In the murine model of diabetes used in the present study, insulin secretion was limited by the pancreotoxic effect of alloxan, so glycemia increased from 140–155 to 340–380 mg/dL (Figure 5), and insulin administration (5 IU/kg) reduced blood glucose by 35% at the time of administration. As observed in normoglycemic mice, glucose kinetics observed after insulin administration showed that the effect was maximal at the time of administration, and that glucose levels reverted during the evaluation. However, in the mouse model of diabetes, the vehicle control barely reduces glucose levels by 10%. By contrast, with the effect observed in normoglycemic mice, the effect of teuhetenone A was dose-dependent in diabetic mice, having no effect at 1 mg/kg but being active at 5 mg/kg. At the higher dose, the antidiabetic effect was similar to that observed with insulin, and glucose levels did not reverse during the period evaluated, being maximal at six hours after teuhetenone A administration (Figure 3 and Figure 5).
Figure 6 shows the maximum antidiabetic effect obtained for each experimental group, demonstrating that teuhetenone A has an activity comparable to insulin. In the diabetic mice, the effect of glibenclamide was not significant (not shown).

3. Discussion

Diabetic patients, even in urban areas in Mexico, use medicinal plants to control their disease, sometimes with complementation by conventional therapies. The species used can be obtained fresh from markets or in packaged form. This is the case with T. diffusa (damiana), which is consumed and sold throughout the country for various health conditions and complications, including diabetes. For this reason, a study of its pharmacological properties is important. In the literature, we found contradictory information about the hypoglycemic effect of T. diffusa. In 1984, Pérez et al. evaluated an aqueous extract in mice with alloxan-induced diabetes. In their study, they administered the extract either orally or intraperitoneally, and glucose was measured once using a glucose oxidase method five hours after the extract was administered. The T. diffusa extract showed good hypoglycemic activity by either method of administration [17]. Aguilar et al. reported on a hypoglycemic effect from an aqueous extract of T. diffusa (4 mL/kg) in rabbits that were made temporarily hyperglycemic.

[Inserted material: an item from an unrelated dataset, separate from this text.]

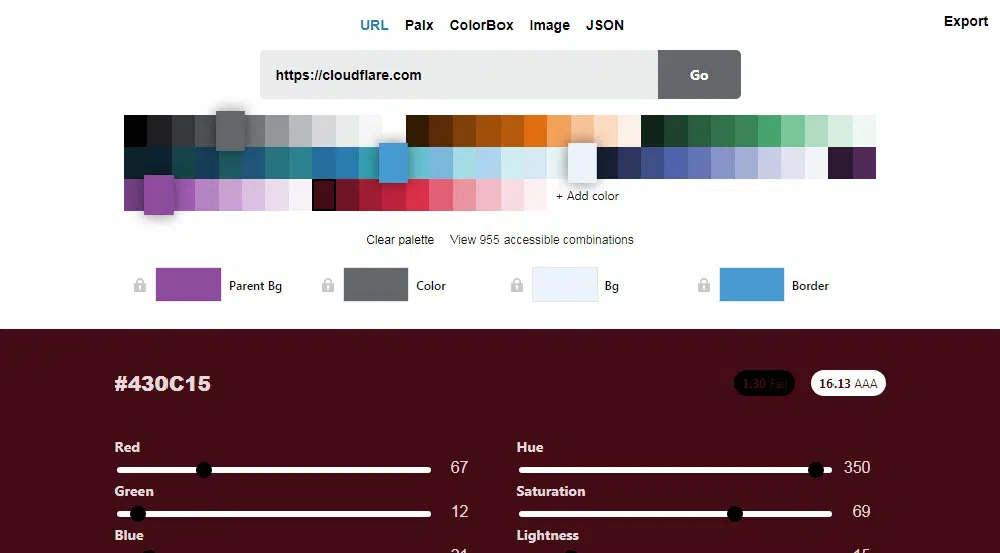Clear the palette
The image size is (1000, 553).
point(400,240)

T. diffusa extract significantly decreased the hyperglycemic peak by 15.9% (p < 0.005) [15]. However, in 2002, the same investigators reported that there was no significant decrease in glucose levels in normoglycemic mice or mice with alloxan-induced diabetes after administration of a hydroalcoholic extract (500 mg/kg) of T. diffusa [16]. Besides, a methanolic extract of leaves of Turnera ulmifolia at 400 mg/kg significantly reduced blood glucose levels in normal rats and in rats with alloxan-induced diabetes [19].
We found the treatment of normal mice with a methanolic extract of T. diffusa promising, because their glucose levels were significantly reduced. The discrepancy between these results and those reported in the literature could be the result of various factors, because the experimental conditions between different trials were different. For this reason, we decided to follow-up these experiments with a bioassay-guided fractionation of the extract to identify the compound(s) responsible for the hypoglycemic activity.

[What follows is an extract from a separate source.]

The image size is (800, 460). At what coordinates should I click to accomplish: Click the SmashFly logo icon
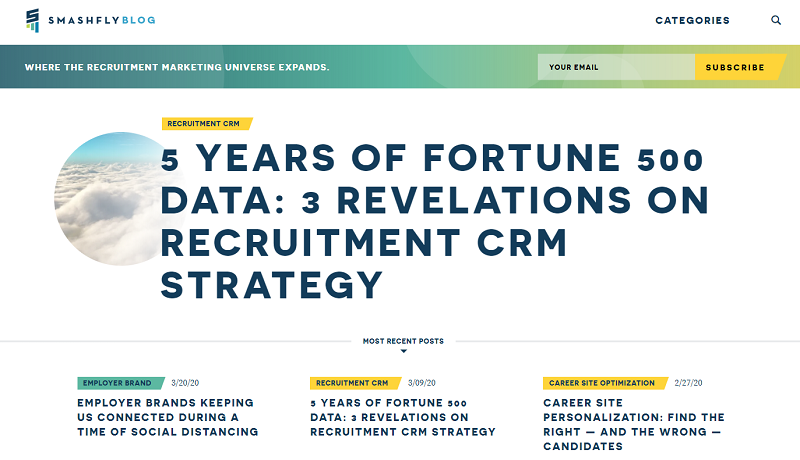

After the removal of chlorophyll with solid phase extraction (SPE) cartridges (Extract-Clean SPE C18-HC; 1000 mg/8 mL, Grace Davison-Alltech, Deerfield, IL), only the fraction eluted with 50% MeOH showed activity; vacuum chromatography was performed with this fraction using solvents of increasing polarity. The extract obtained with ethyl acetate showed hypoglycemic activity. Surprisingly, this fraction did not show antioxidant activity, and no strong presence of flavonoids was detected, unlike the AcOEt:MeOH fraction, in which most of the plant flavonoids were identified but were not active. The active fraction contained a major constituent, which was later identified as teuhetenone A after purification (Figure 2). A chromatographic analysis of the methanolic extract showed that teuhetenone A was present in the original extracts (retention time 24.5 min) and was not an artifact produced during the purification process (Figure 7).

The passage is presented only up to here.